Whether you refuse to let a single speck of trans fat cross your lips or never met an entire pint of ice cream you didn't like, it's the rare individual whose attitude toward food, weight loss, and body image is 100% normal (define normal anyway).
In fact, on average women think about their bodies eight times a day, found one recent survey, and about 80% of women are dissatisfied with their appearance. It's no wonder many women report signs of disordered eating-like excessively counting calories or working out just to burn off food-even if they never develop a full-blown disorder such as anorexia or bulimia. Problem is, there's often a fine line between eating healthfully to slim down and becoming fixated with food. Here are some red flags that could indicate a food/weight obsession.
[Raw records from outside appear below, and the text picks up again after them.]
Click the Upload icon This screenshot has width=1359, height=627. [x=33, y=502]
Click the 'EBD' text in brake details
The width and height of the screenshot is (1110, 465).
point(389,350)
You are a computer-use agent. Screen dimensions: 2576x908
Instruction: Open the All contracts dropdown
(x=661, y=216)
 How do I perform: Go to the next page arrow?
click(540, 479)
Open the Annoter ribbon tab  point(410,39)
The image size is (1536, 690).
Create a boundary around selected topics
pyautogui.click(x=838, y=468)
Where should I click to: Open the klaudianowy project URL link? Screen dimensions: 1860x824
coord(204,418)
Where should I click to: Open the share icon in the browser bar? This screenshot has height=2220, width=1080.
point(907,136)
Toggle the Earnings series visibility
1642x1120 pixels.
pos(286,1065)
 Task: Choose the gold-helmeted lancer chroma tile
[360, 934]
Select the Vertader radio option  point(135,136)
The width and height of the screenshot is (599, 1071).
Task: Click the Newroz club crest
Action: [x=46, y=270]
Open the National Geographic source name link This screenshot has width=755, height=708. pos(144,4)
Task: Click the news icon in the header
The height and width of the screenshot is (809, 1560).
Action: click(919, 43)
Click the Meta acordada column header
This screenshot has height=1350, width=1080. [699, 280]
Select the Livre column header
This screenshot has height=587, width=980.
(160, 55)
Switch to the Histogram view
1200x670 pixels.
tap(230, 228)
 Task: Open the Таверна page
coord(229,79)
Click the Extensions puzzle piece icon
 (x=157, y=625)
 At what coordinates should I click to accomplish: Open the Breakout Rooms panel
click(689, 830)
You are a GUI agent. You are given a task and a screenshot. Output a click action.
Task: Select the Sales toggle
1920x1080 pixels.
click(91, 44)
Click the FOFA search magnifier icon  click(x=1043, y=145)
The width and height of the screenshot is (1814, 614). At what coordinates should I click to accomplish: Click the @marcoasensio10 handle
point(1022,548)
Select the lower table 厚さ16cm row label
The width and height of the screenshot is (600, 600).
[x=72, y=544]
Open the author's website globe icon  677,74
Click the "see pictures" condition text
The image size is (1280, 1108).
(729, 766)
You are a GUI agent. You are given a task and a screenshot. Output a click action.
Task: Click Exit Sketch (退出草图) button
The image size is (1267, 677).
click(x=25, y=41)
1. You eat in reaction to bad (or good) news.
You're having a stressful day, so you treat yourself to Cheetos at the vending machine. Or you just got major props from your boss for nailing a big presentation, so you supersize your french fries as a reward. If food is your automatic reaction to dealing with any emotion-good or bad-it could signal an unhealthy relationship. Another sign: When you're upset, you turn to food before you call your partner or a friend.
2. You eat without feeling hungry.
It's 12:30, your usual lunchtime. Do you automatically make a beeline for your favorite sandwich shop-or ask yourself if you're hungry first? If the former sounds familiar, it means you've detached eating from physical hunger and you may eat out of boredom, anxiety, habit, desire, or some other emotion. But going with your gut-literally-is best for your health. Women who follow internal hunger and satiety cues report higher levels of self-esteem and optimism and lower BMIs, according to a Journal of Counseling Psychology study.
3. You have out-of-control eating binges.
Everyone indulges in an extra slice of pizza or another handful of M&M's. But if you regularly eat much more than you intended, stuff yourself until you're uncomfortably full, or feel like you can't stop eating, that could be something to watch.
Overeating like this can result from going too long between meals or restricting yourself, not to mention that age-old culprit: boredom. You start with a bag of popcorn. All that salt makes you crave something sweet, like ice cream. Then you feel thirsty, so you have a soda.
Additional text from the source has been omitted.